Not only because of supply chains, staffing structures and safety concerns but also because of folks’ states of mind, there was what Simpson calls a need for patience, ironically coupled with time pressures that made it impossible to overthink anything. “There was not enough time for that! I just had to go with my gut and ride with my instincts and intuition,” she says. “And I think it’s kind of a gift in a way, because I was like, oh, this is interesting. I can go at things a little differently, with regard to quality of life… and also be affected by what had happened in the interim.”
While Simpson is adamant that this is not work about Covid, the idea that there was enough time for the pieces to begin reflecting the experience — an experience that is still unfolding to this day — is palpable. The large portrait Observer is an ethereal yet statuesque figure whose blue robes are bathed in an aura of light that bursts from within an enveloping shadow, giving the work an already-ancient, ancestral quality.
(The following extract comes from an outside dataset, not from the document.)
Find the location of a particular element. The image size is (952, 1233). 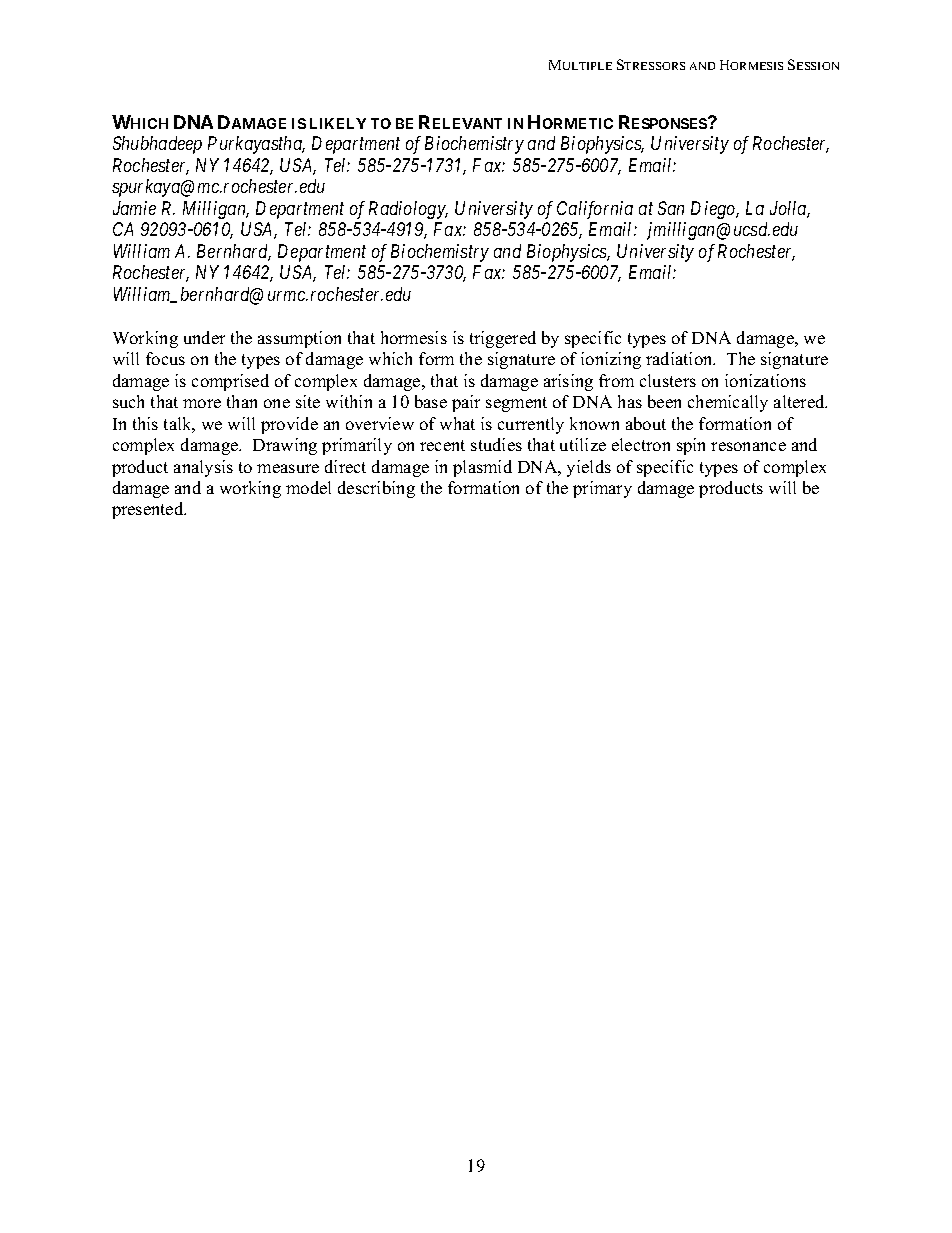

assumption is located at coordinates (299, 339).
Landscapes like the majestic, institutional scale Reoccuring have a foundation of this same emotional and temporal hybridity, both dissolute and still gathering transformative energy. Its expanse of the now-familiar deep blue is the most cinematic; its rocky shoreline cliffs evoking travel and migration with a prologue of colonialism and kidnapping; at the same time, the woman’s face emerging from within the rock possesses its own powerful ancestral energy, reaching into both the past and the future at the same time.
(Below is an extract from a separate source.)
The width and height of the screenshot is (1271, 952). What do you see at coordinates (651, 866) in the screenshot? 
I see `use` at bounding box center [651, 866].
Storm is a bifurcated vertical scene in which the horizon line divides abstract versions of a gray rainy sky above a radiant blue water and in its center is a partly submerged, swimming and floating woman, seeming to emerge from the gyre. Pieces of architectural geometry pin the scene’s movements in place and keep the viewer at a bit of distance. In Time, this format is reversed — the ground is streaked, the sky luminous, the woman more poised but suspended upside down like a tarot card. She is contained in a square of lapis (the same blue from the portraits, the collage settings and the painted wood braces among the stones), her regal profile almost like what you’d expect to see on money. These works ask questions, Simpson says, about how much control we really have over our lives, our fates and our sanity.
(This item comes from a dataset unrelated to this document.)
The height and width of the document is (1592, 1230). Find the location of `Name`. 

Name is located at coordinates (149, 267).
“Those things are present in my mind, you know, one’s belief system and in a way what you’ve known and experienced — it’s important to keep that as a constant conversation,” Simpson says. “Even if the other person isn’t, say, prepared or wanting to engage with that, there is a kind of centering that is important to maintain. I’ve always been a critic and also skeptical of art history, in terms of its canon, in terms of what it privileges.” she says. “I think I’ve always been aware of that. And even in my own career, I have had to maintain my own language for the way I speak about the work. I call it the Toni Morrison thing. Like, you’re asked a question, and you can engage the question, but it doesn’t mean you need to answer it. You need to reframe the question, so that your answer makes sense.”
Everrrything is on view at Hauser and Wirth in the downtown arts district through January 9; hauserwirth.com.